One of the attractions of using a modular system is the ability to modulate a signal in multiple ways while having direct control over the process. But with DSP-based modules, the interface often takes a back seat to the feature set, resulting in menu structures that are difficult to navigate.
Remarkably, this is not the case of the Future Retro Transient, a percussion-oriented module that feels more like a synth than a sample player, thanks in part to its sophisticated modulation capabilities.
At the heart of Transient is a collection of more than 400 samples from classic drum machines—the Linn LM1, the Future Retro Universal Drum Synth (UDS) and XS instruments, and a wide range of vintage Roland products (from the DR-55 and CR-78 to the TR-808 and -909). The samples are 16-bit, but a 12-bit DAC is used during playback to add an old-school vibe to the sounds.
Internally, you can select two voices to play and set the balance between them—either manually or with a modulator (which, itself, can be modulated).
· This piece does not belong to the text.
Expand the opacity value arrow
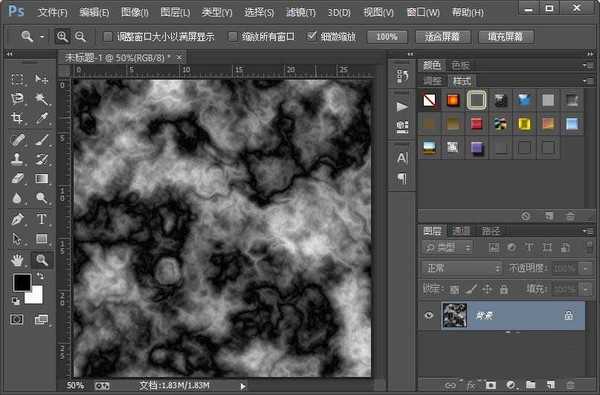 586,268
In fact, the ability to modulate nearly every parameter is what makes the Transient such an inspiring module to use.
For example, you can use a modulation source to select the sample for each voice, and then modulate the level of the modulator. From there, you can amplitude modulate the sample in one voice with the sample of another, or amplitude modulate a voice sample with itself. Or, you might want to ring modulate a sample with itself, with another sample, or with either of Transient’s multiwave oscillators. Sound fun? It is, but the party’s just begun.
In addition to a pair of (0 to +5V) CV inputs with attenuators, the module includes two programmable knobs—K1 and K2. Each of these can simultaneously control several modulation parameters of your choice. The knob at the bottom of the panel also acts as a push-button and is used for assigning the parameters (in addition to its other functionality). The modulation sources for K1/K2 include the level of the knobs themselves, the external CV inputs, random values created with each trigger or set by K1 or K2, and various summing configurations of the K and CV controls and the random signal.
Interestingly, only the amplitude and phase of Transient’s samples are being modulated; none of it changes the playback speed or pitch of the samples. I didn’t miss having the ability to change sample speed, one bit. (However, Future Retro plans to include that feature in an expanded version of the module, as well as the ability to add factory packs and user samples, which can be stored on a micro SD card.)
Transient also includes a multimode filter that you can put under voltage control, as well as some useful digital effects—bit depth and sample rate reduction, a compander, distortion and a bit crusher.
That seems like a lot to keep track of, and it is. Thankfully, the module is easy to use right away, giving you time to wrap your head around how the different parameters can interact with each other to alter the samples. As you figure things out and come up with your patches, it’s easy to save them; 40 storage slots are provided.
Considering its rich sample set and deep level of control, Transient may be the only drum module you need.